* [About this exercise]: Set down the records again. Every word and mark must match exactly.

** Opening Dataset block **

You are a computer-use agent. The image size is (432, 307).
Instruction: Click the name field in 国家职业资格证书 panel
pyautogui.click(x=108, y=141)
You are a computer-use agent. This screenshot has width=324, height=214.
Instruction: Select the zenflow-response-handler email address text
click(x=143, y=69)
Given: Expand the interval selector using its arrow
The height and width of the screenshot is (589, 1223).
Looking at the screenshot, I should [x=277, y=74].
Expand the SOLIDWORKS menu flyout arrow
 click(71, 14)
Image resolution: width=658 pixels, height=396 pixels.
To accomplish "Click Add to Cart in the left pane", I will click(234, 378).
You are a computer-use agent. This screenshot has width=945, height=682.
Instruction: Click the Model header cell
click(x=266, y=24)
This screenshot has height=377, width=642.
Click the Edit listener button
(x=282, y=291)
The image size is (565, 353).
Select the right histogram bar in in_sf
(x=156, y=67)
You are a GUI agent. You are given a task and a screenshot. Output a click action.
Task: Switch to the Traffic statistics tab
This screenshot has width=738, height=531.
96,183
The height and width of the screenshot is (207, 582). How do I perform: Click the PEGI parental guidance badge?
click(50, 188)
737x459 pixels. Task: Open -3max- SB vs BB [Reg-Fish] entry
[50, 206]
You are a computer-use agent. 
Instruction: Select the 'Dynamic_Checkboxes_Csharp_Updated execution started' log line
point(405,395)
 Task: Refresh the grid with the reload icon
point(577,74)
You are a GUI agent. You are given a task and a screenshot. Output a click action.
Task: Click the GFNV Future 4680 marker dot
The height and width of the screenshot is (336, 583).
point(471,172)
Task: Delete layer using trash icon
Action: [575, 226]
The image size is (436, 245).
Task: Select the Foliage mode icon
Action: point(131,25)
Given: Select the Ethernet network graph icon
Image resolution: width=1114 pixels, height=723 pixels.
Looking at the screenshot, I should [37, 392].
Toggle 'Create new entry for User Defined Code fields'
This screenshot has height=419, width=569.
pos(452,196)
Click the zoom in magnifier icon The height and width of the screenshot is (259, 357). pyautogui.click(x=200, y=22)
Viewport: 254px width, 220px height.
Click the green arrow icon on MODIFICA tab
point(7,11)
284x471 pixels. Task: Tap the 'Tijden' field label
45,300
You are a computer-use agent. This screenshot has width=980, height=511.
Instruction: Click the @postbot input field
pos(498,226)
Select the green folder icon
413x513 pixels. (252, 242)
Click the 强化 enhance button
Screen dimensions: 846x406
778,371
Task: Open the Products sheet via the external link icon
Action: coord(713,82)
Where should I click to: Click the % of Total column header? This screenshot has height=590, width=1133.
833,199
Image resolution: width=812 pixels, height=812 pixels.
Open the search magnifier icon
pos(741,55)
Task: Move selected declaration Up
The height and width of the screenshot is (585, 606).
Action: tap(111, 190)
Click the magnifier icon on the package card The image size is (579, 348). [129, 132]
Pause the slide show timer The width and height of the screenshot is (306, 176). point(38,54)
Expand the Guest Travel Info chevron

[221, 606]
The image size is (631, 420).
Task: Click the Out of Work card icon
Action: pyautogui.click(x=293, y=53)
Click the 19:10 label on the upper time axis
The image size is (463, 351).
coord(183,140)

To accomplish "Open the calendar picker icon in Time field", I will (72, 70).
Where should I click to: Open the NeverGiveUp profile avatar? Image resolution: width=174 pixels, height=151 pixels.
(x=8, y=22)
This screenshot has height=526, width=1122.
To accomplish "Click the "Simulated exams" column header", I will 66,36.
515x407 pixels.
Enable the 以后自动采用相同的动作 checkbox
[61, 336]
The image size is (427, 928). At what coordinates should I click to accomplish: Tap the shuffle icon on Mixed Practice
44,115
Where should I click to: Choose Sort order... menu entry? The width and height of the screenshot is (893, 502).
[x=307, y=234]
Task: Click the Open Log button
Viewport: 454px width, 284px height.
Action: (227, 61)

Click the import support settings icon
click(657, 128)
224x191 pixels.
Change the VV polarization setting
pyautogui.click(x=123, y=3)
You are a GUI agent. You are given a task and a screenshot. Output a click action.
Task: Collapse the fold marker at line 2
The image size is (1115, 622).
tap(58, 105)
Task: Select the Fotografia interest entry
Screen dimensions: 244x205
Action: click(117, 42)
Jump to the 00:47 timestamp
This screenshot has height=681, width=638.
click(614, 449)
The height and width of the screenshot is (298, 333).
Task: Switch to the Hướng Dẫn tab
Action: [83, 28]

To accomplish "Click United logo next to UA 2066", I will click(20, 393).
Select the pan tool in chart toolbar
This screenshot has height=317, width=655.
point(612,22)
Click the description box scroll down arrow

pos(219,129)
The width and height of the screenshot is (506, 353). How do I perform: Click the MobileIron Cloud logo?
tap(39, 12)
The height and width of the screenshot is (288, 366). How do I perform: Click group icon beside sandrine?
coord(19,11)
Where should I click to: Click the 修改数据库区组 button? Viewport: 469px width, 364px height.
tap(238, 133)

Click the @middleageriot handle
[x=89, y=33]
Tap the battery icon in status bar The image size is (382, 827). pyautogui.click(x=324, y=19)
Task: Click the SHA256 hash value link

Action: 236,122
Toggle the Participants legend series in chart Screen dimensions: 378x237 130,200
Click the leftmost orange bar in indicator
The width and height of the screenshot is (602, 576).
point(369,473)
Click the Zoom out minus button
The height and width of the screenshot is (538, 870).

** Closing Dataset block **

* [Response]:
You are a computer-use agent. The image size is (432, 307).
Instruction: Click the name field in 国家职业资格证书 panel
pyautogui.click(x=108, y=141)
You are a computer-use agent. This screenshot has width=324, height=214.
Instruction: Select the zenflow-response-handler email address text
click(x=143, y=69)
Given: Expand the interval selector using its arrow
The height and width of the screenshot is (589, 1223).
Looking at the screenshot, I should [x=277, y=74].
Expand the SOLIDWORKS menu flyout arrow
 click(71, 14)
Image resolution: width=658 pixels, height=396 pixels.
To accomplish "Click Add to Cart in the left pane", I will click(234, 378).
You are a computer-use agent. This screenshot has width=945, height=682.
Instruction: Click the Model header cell
click(x=266, y=24)
This screenshot has height=377, width=642.
Click the Edit listener button
(x=282, y=291)
The image size is (565, 353).
Select the right histogram bar in in_sf
(x=156, y=67)
You are a GUI agent. You are given a task and a screenshot. Output a click action.
Task: Switch to the Traffic statistics tab
This screenshot has width=738, height=531.
96,183
The height and width of the screenshot is (207, 582). How do I perform: Click the PEGI parental guidance badge?
click(50, 188)
737x459 pixels. Task: Open -3max- SB vs BB [Reg-Fish] entry
[50, 206]
You are a computer-use agent. 
Instruction: Select the 'Dynamic_Checkboxes_Csharp_Updated execution started' log line
point(405,395)
 Task: Refresh the grid with the reload icon
point(577,74)
You are a GUI agent. You are given a task and a screenshot. Output a click action.
Task: Click the GFNV Future 4680 marker dot
The height and width of the screenshot is (336, 583).
point(471,172)
Task: Delete layer using trash icon
Action: [575, 226]
The image size is (436, 245).
Task: Select the Foliage mode icon
Action: point(131,25)
Given: Select the Ethernet network graph icon
Image resolution: width=1114 pixels, height=723 pixels.
Looking at the screenshot, I should [37, 392].
Toggle 'Create new entry for User Defined Code fields'
This screenshot has height=419, width=569.
pos(452,196)
Click the zoom in magnifier icon The height and width of the screenshot is (259, 357). pyautogui.click(x=200, y=22)
Viewport: 254px width, 220px height.
Click the green arrow icon on MODIFICA tab
point(7,11)
284x471 pixels. Task: Tap the 'Tijden' field label
45,300
You are a computer-use agent. This screenshot has width=980, height=511.
Instruction: Click the @postbot input field
pos(498,226)
Select the green folder icon
413x513 pixels. (252, 242)
Click the 强化 enhance button
Screen dimensions: 846x406
778,371
Task: Open the Products sheet via the external link icon
Action: coord(713,82)
Where should I click to: Click the % of Total column header? This screenshot has height=590, width=1133.
833,199
Image resolution: width=812 pixels, height=812 pixels.
Open the search magnifier icon
pos(741,55)
Task: Move selected declaration Up
The height and width of the screenshot is (585, 606).
Action: tap(111, 190)
Click the magnifier icon on the package card The image size is (579, 348). [129, 132]
Pause the slide show timer The width and height of the screenshot is (306, 176). point(38,54)
Expand the Guest Travel Info chevron

[221, 606]
The image size is (631, 420).
Task: Click the Out of Work card icon
Action: pyautogui.click(x=293, y=53)
Click the 19:10 label on the upper time axis
The image size is (463, 351).
coord(183,140)

To accomplish "Open the calendar picker icon in Time field", I will (72, 70).
Where should I click to: Open the NeverGiveUp profile avatar? Image resolution: width=174 pixels, height=151 pixels.
(x=8, y=22)
This screenshot has height=526, width=1122.
To accomplish "Click the "Simulated exams" column header", I will 66,36.
515x407 pixels.
Enable the 以后自动采用相同的动作 checkbox
[61, 336]
The image size is (427, 928). At what coordinates should I click to accomplish: Tap the shuffle icon on Mixed Practice
44,115
Where should I click to: Choose Sort order... menu entry? The width and height of the screenshot is (893, 502).
[x=307, y=234]
Task: Click the Open Log button
Viewport: 454px width, 284px height.
Action: (227, 61)

Click the import support settings icon
click(657, 128)
224x191 pixels.
Change the VV polarization setting
pyautogui.click(x=123, y=3)
You are a GUI agent. You are given a task and a screenshot. Output a click action.
Task: Collapse the fold marker at line 2
The image size is (1115, 622).
tap(58, 105)
Task: Select the Fotografia interest entry
Screen dimensions: 244x205
Action: click(117, 42)
Jump to the 00:47 timestamp
This screenshot has height=681, width=638.
click(614, 449)
The height and width of the screenshot is (298, 333).
Task: Switch to the Hướng Dẫn tab
Action: [83, 28]

To accomplish "Click United logo next to UA 2066", I will click(20, 393).
Select the pan tool in chart toolbar
This screenshot has height=317, width=655.
point(612,22)
Click the description box scroll down arrow

pos(219,129)
The width and height of the screenshot is (506, 353). How do I perform: Click the MobileIron Cloud logo?
tap(39, 12)
The height and width of the screenshot is (288, 366). How do I perform: Click group icon beside sandrine?
coord(19,11)
Where should I click to: Click the 修改数据库区组 button? Viewport: 469px width, 364px height.
tap(238, 133)

Click the @middleageriot handle
[x=89, y=33]
Tap the battery icon in status bar The image size is (382, 827). pyautogui.click(x=324, y=19)
Task: Click the SHA256 hash value link

Action: 236,122
Toggle the Participants legend series in chart Screen dimensions: 378x237 130,200
Click the leftmost orange bar in indicator
The width and height of the screenshot is (602, 576).
point(369,473)
Click the Zoom out minus button
The height and width of the screenshot is (538, 870).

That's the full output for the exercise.